INFORMATION PROVIDED:
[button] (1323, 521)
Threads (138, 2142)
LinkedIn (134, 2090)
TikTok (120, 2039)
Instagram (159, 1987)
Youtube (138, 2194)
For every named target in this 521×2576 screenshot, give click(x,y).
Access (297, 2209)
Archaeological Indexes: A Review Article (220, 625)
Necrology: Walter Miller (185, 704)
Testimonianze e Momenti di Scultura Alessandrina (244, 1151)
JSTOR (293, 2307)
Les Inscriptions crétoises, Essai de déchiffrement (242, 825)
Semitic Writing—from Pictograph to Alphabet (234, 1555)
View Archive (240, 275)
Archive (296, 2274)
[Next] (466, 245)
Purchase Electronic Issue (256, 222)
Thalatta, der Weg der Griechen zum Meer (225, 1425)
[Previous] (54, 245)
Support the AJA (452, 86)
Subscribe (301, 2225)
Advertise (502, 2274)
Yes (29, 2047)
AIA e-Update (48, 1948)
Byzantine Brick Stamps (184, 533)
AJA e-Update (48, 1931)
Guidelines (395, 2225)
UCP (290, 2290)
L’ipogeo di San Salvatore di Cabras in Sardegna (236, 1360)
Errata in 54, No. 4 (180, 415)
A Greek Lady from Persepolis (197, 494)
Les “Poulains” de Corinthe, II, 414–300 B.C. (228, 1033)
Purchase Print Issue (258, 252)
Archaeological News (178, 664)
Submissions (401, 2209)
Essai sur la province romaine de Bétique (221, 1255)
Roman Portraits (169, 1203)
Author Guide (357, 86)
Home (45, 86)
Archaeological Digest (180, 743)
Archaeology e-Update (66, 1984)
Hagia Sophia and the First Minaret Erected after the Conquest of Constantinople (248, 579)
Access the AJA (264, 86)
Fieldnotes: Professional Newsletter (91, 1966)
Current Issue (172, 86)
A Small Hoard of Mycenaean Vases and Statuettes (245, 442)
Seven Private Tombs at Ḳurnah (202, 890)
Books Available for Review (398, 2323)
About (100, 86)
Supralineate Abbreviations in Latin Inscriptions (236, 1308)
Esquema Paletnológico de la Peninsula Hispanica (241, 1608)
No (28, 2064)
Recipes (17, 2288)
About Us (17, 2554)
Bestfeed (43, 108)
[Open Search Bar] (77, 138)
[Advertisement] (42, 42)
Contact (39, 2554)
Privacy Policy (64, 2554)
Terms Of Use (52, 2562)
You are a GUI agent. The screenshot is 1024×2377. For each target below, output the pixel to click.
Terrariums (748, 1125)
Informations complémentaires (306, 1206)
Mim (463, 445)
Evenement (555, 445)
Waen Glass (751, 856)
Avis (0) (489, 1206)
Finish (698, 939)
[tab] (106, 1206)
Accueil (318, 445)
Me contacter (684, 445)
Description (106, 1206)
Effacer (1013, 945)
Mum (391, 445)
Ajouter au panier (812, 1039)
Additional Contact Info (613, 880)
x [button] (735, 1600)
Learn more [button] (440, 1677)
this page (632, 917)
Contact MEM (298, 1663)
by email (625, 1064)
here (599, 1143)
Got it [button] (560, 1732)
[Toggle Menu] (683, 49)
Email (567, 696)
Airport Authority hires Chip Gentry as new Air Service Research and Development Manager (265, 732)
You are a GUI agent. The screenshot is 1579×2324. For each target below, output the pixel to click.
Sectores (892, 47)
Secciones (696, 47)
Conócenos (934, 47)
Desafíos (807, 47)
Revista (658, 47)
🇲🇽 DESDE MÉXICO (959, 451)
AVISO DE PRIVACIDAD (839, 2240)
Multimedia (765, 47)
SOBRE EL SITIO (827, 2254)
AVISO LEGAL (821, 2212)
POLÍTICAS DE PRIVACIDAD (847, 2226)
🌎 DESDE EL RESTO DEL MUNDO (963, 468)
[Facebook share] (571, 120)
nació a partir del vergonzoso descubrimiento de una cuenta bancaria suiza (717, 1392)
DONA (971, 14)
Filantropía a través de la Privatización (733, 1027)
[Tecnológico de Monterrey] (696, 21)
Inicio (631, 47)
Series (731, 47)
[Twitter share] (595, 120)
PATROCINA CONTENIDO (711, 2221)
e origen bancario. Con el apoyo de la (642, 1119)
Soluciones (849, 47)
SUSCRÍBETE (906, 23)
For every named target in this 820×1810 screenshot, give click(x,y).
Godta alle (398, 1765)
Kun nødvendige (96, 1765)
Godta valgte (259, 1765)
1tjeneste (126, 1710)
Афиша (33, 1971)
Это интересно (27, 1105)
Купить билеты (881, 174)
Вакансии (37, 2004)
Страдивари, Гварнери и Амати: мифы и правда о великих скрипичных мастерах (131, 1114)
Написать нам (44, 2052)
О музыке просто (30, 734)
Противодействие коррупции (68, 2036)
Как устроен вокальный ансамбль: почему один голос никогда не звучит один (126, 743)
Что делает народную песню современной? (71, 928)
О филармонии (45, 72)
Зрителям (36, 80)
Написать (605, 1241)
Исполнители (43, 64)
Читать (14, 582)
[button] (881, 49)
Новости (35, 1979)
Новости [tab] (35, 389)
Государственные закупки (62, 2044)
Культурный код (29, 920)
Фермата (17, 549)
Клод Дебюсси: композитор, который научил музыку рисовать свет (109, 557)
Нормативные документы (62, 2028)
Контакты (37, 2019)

TASK DETAILS: For the records above, give the number of lines containing the string "click" and no other words.

SOLUTION FOR THIS EXERCISE: 4